NEWS

LAFPP raise allocation to real estate from trims made in REITs

By Muskan Arora

The $31bn Los Angeles Fire and Police Pensions approved reducing allocation to its REITs, while expanding the target allocation for its real estate portfolio.

LAFPP, alongside consultant RVK, has reduced the target allocation for REITs from 3% to 1.5% and used it to fuel the increase in its real estate sleeve from 7% to 8.5%.

The system allocates 14.5% to its real assets portfolio against a target of 16.4%, as of March 31.

This change would allow the system to “capitalize on attractive expected returns in the private real estate market while reducing volatility and correlation with public equities”, as stated in the meeting materials.

Within core real estate, the consultant will target office, retail, multifamily and industrial sectors. Within non-core- value add and opportunistic are two strategies eyed by the system.
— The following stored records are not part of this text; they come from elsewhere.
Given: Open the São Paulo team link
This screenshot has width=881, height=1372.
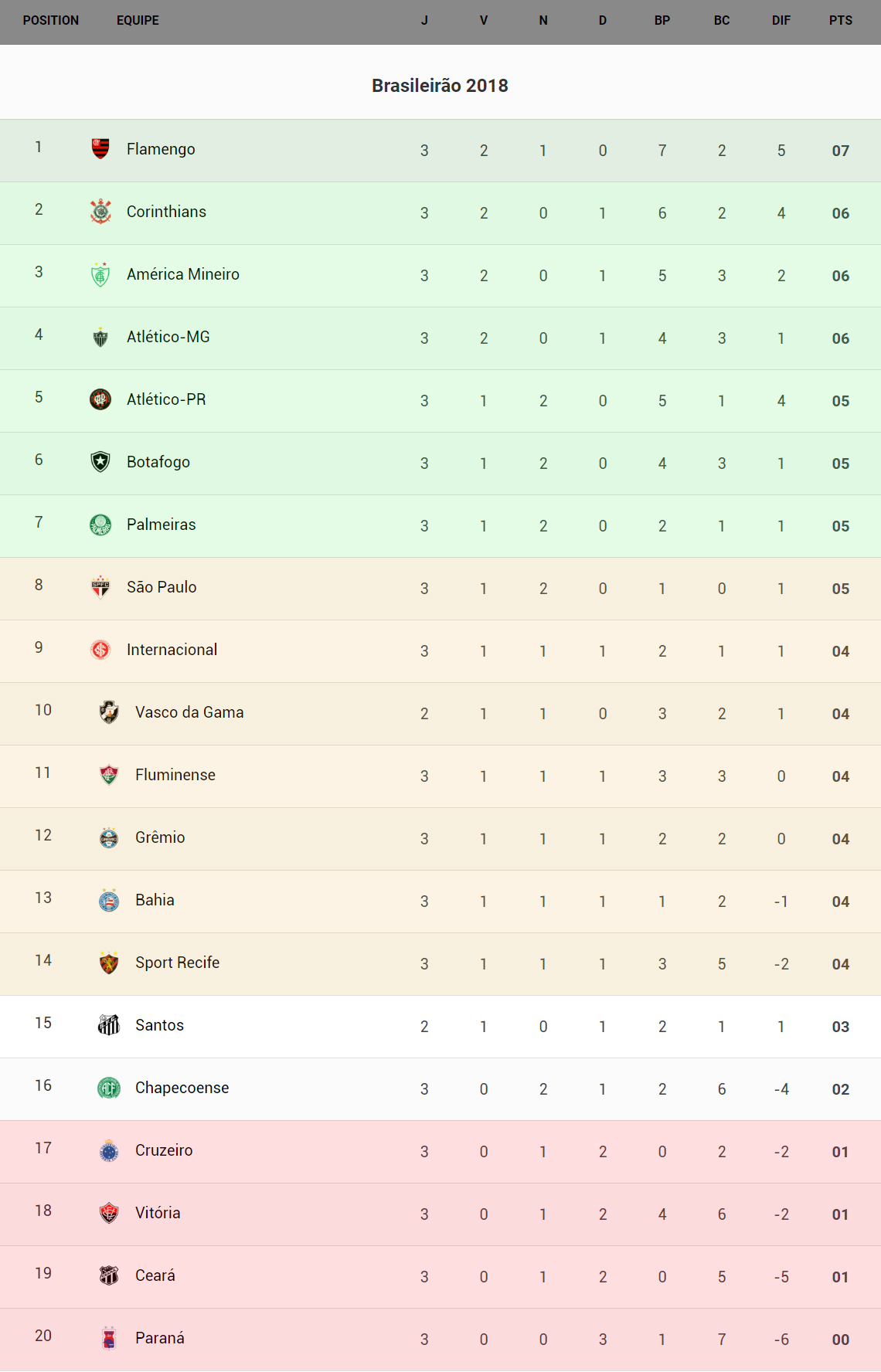Looking at the screenshot, I should click(x=162, y=587).
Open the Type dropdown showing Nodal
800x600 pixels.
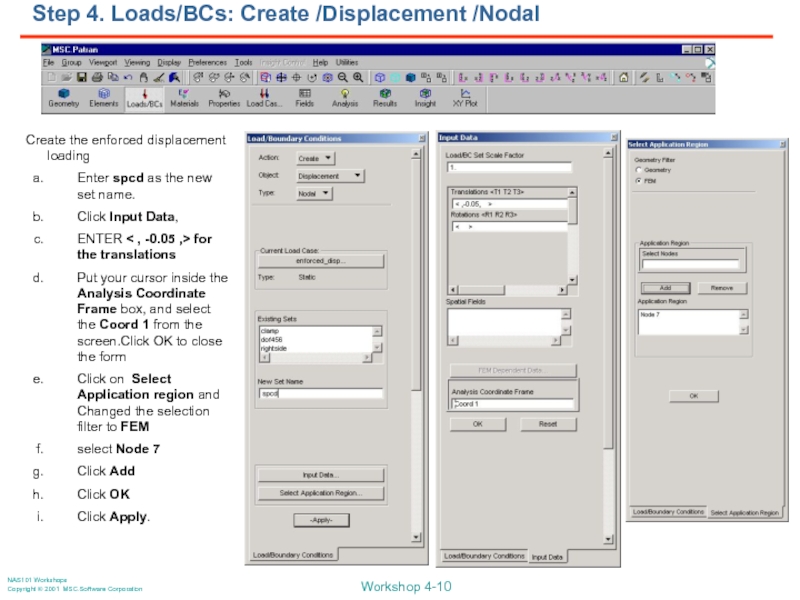click(316, 194)
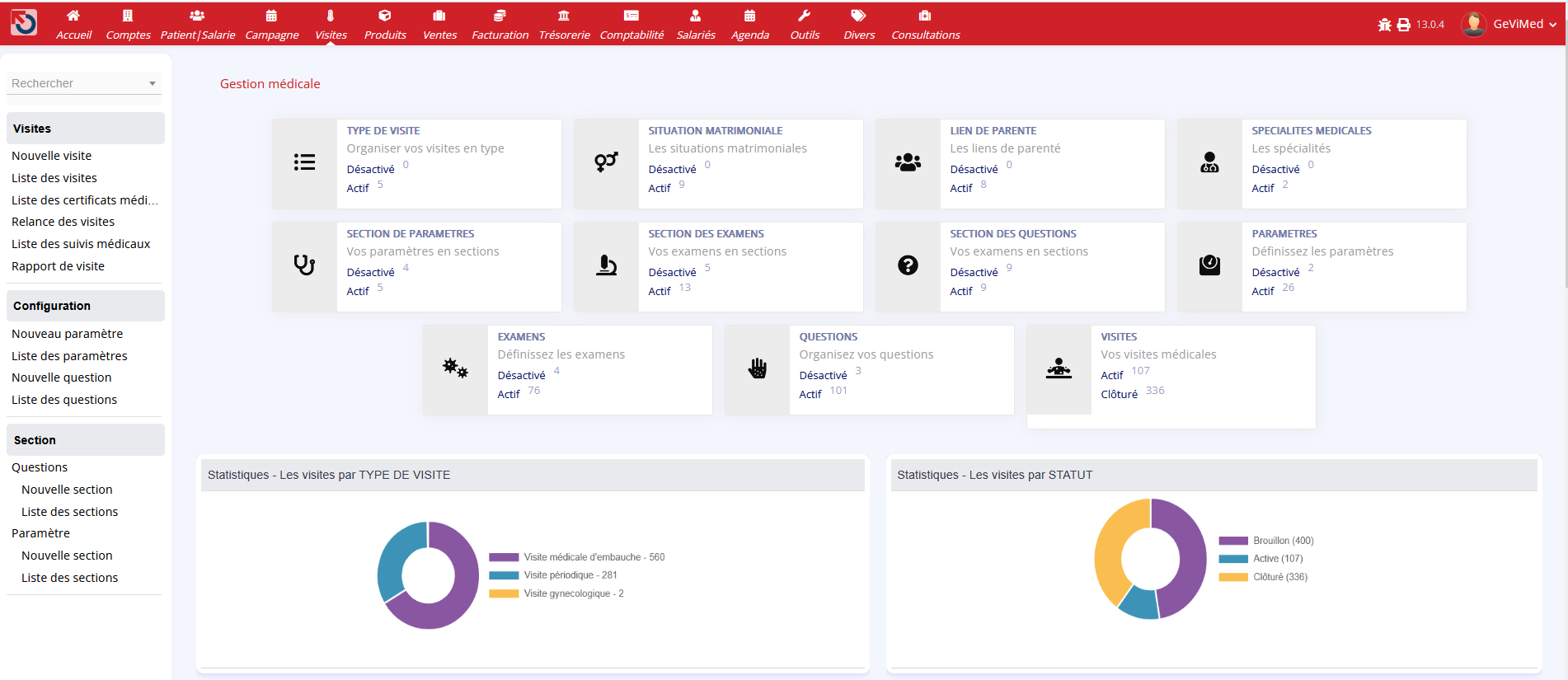
Task: Click the Situation matrimoniale gender icon
Action: pos(606,162)
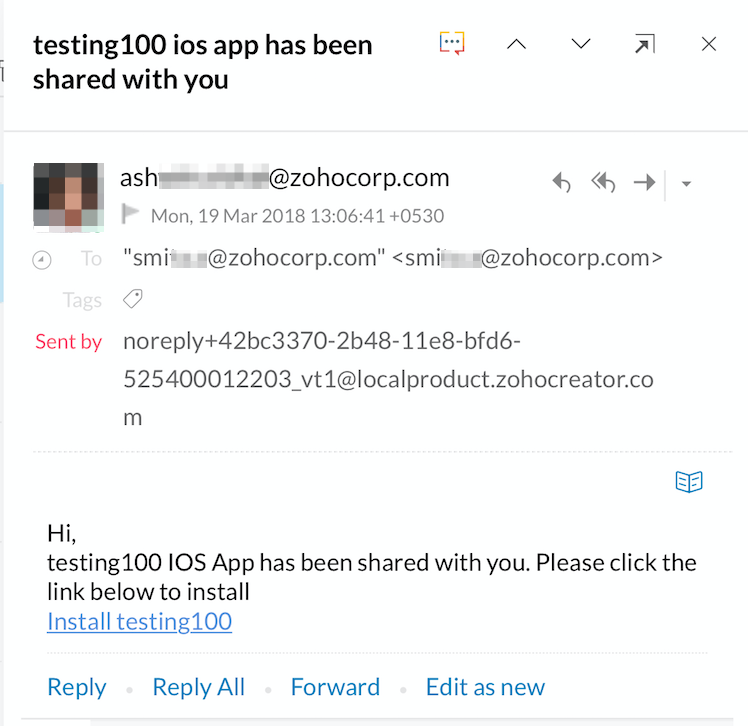Click the reply-all double arrow icon
The image size is (748, 726).
tap(603, 182)
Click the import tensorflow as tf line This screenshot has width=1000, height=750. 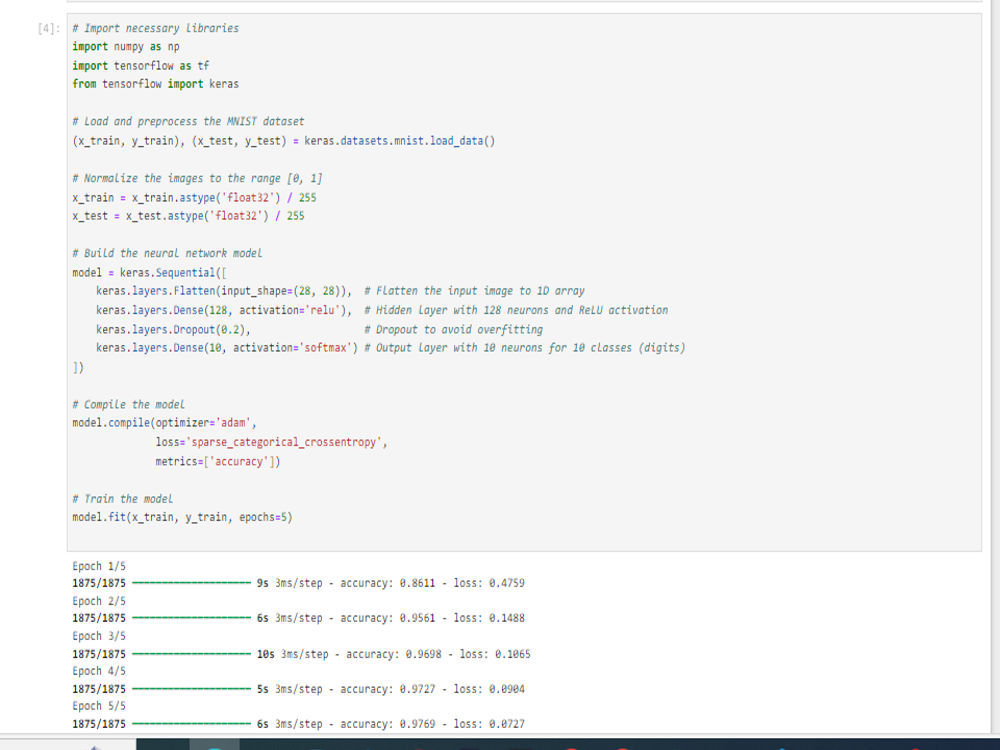[140, 65]
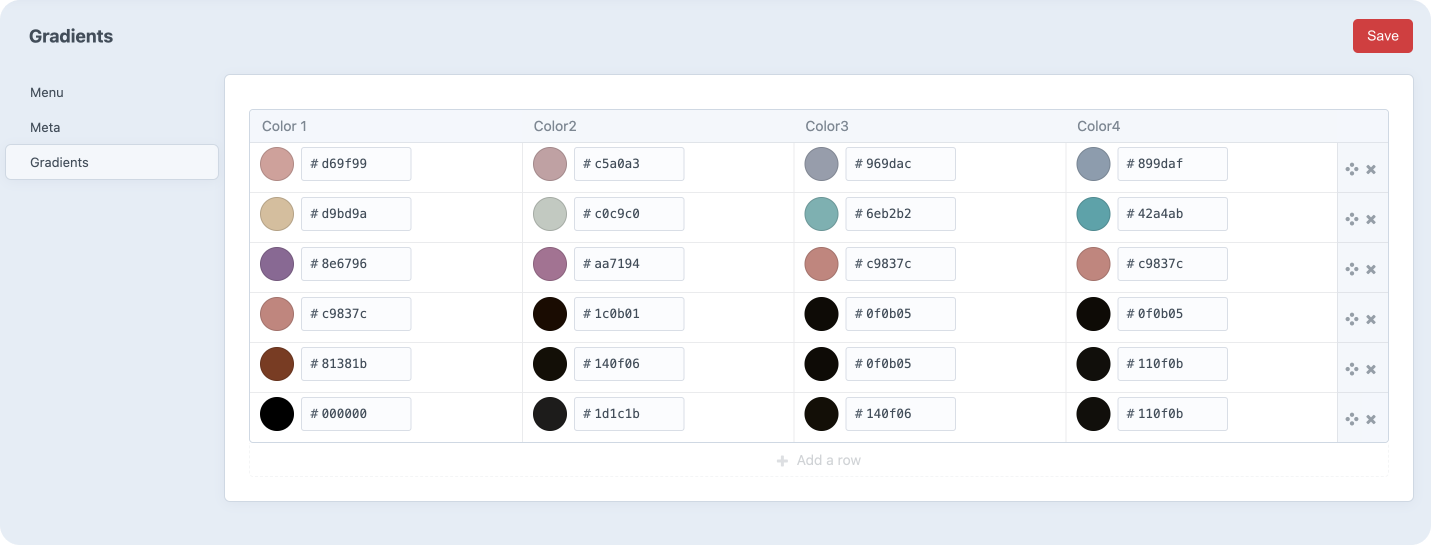Click the move icon on 000000 row
The image size is (1431, 545).
click(1352, 419)
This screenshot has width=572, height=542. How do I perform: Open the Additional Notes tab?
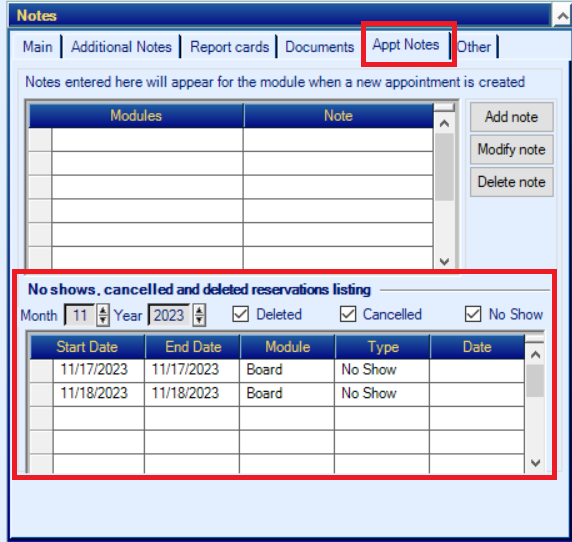pos(121,47)
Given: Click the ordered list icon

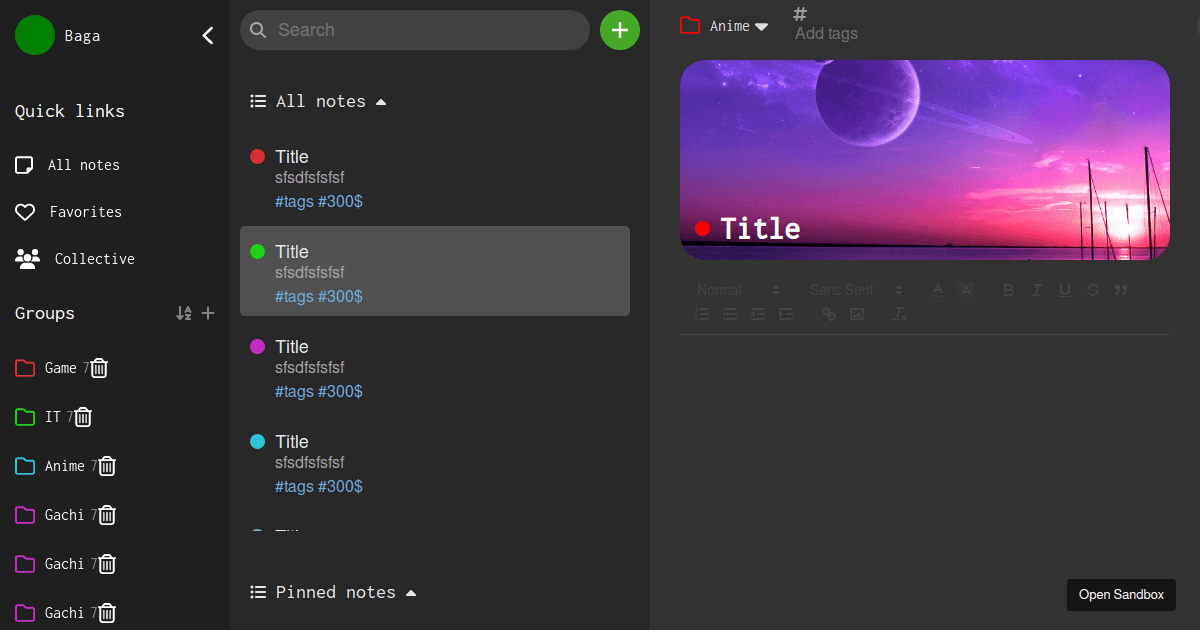Looking at the screenshot, I should (701, 313).
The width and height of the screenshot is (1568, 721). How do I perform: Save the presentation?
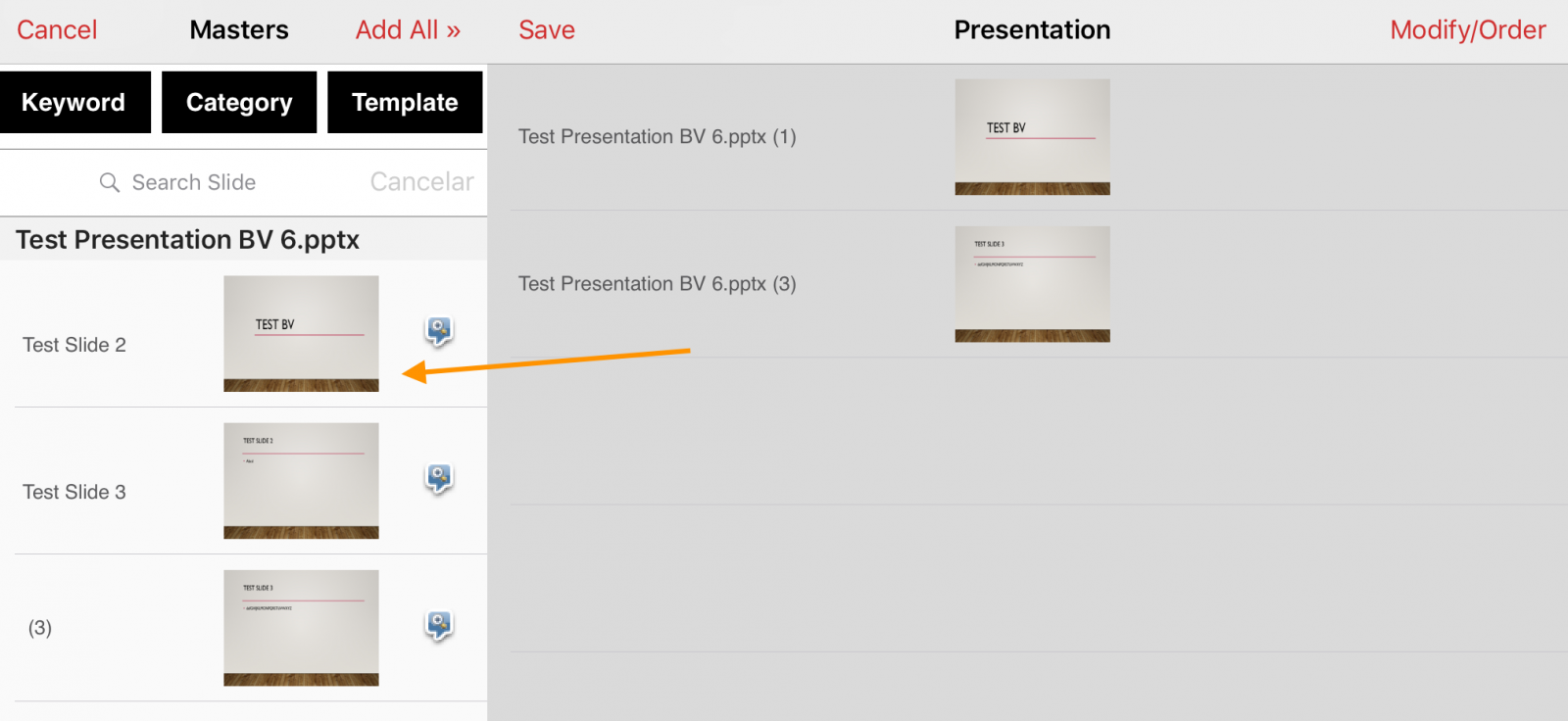[x=547, y=30]
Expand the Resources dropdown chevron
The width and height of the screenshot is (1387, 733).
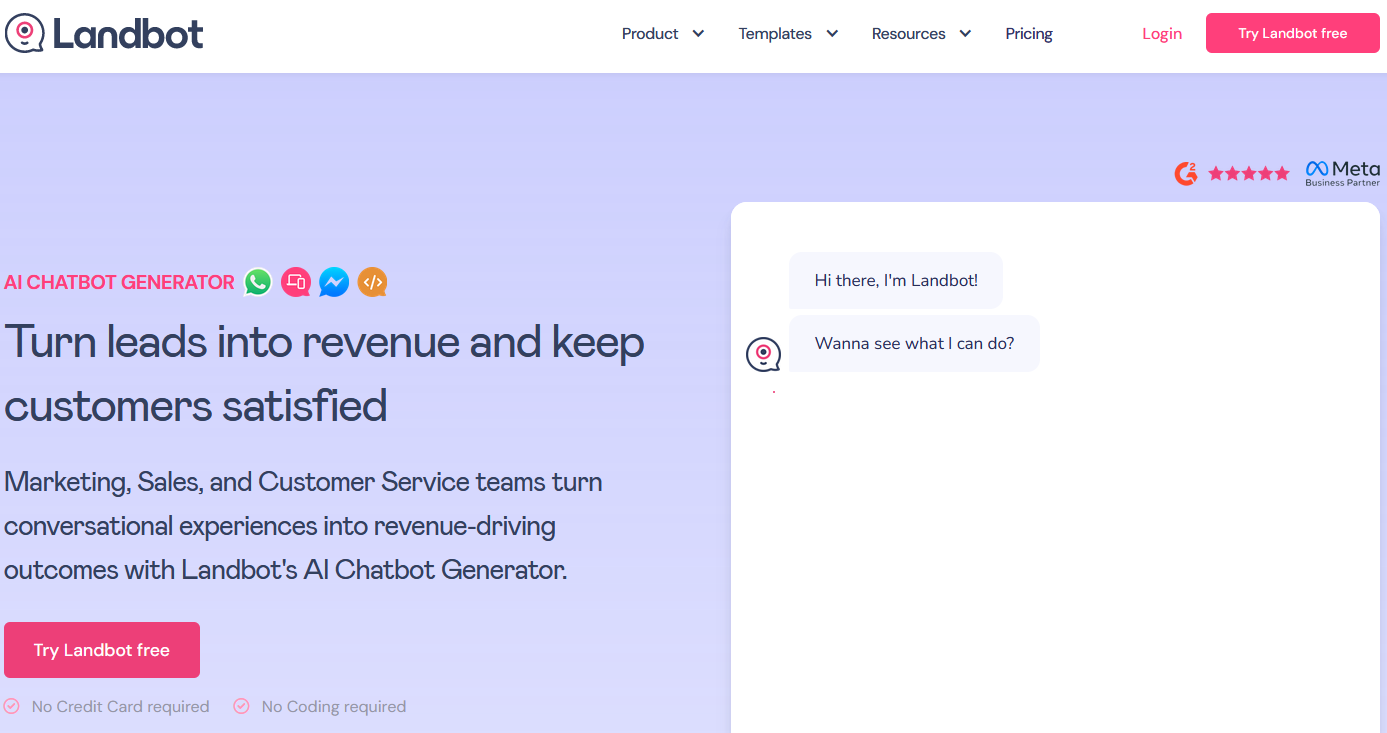965,34
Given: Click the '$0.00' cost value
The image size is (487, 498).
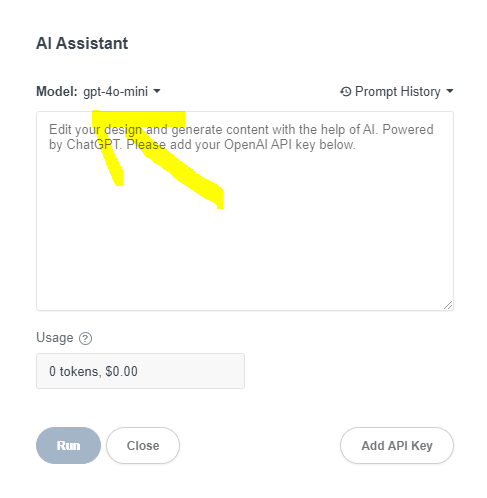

Following the approval, the system will now include an annual increase in the management fees of approximately $14.9 million. This includes an increase for RE feed of approximately $12 million.

The system also approved liquidation of 2% commodities and reallocating to its infrastructure sleeve, a newly created portfolio.

The consultant suggests that “the current commodities stock exposure does not align with the initial investment thesis of commodities being an inflation hedge.”

Allocations to infrastructure offer a significant diversification benefit, downside protection and income generation. The new allocation further “exhibits higher expected returns and better direct inflation mitigation than commodities”.

However, RVK also highlighted open ended structures of funds, potential lower return than some alternative strategies, regulatory and political risks among others. 

The system has made $40m commitment to New Cold III fund which focuses on cold storage warehouses.